Highlights
– Autopsy study of five aducanumab-treated Alzheimer’s cases shows disproportionate clearance of Aβ from superficial cortical layer I with limited clearance in deeper layers, despite PET Centiloid reductions of up to 81%.
– Regions corresponding to ARIA on MRI contained microinfarcts with haemosiderin, complement activation, and CD68-positive vessel-wall changes arising from Aβ-laden leptomeningeal and penetrating vessels.

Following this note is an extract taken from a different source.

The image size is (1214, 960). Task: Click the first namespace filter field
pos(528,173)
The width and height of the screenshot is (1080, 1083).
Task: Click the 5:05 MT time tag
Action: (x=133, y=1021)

– All treated participants carried an APOE ε4 allele; two harboured a PSEN1 mutation. All cognitive trajectories declined during treatment, and ARIA occurred in two participants.
Background
Therapies targeting aggregated amyloid β (Aβ) with monoclonal antibodies have focused attention on in-vivo decluttering of cortical amyloid and the clinical consequences of such clearance. Aducanumab, an anti-Aβ monoclonal antibody, received regulatory attention and catalysed discussion about efficacy, safety, and biomarker interpretation. A particular safety phenomenon, amyloid-related imaging abnormalities (ARIA), encompasses MRI-detected edema/effusion (ARIA-E) and microhemorrhage/haemosiderin deposition (ARIA-H); ARIA frequency and severity are higher among APOE ε4 carriers and with higher antibody exposure. Understanding how in-vivo PET changes correspond to post-mortem neuropathology—and how ARIA maps to tissue injury—is crucial to guiding clinical use and next-generation therapeutic development.
Study design
This retrospective case–control neuropathological study (Mayo Clinic brain bank) compared five aducanumab-treated participants from clinical trials (2016–21) who underwent autopsy between 2020 and 2023, against 12 matched untreated participants drawn from the Mayo Clinic Alzheimer’s Disease Research Center and Mayo Clinic Study of Aging cohorts. Treated participants were matched by autosomal dominant Alzheimer’s disease mutation or APOE genotype, age at cognitive symptom onset, and sex.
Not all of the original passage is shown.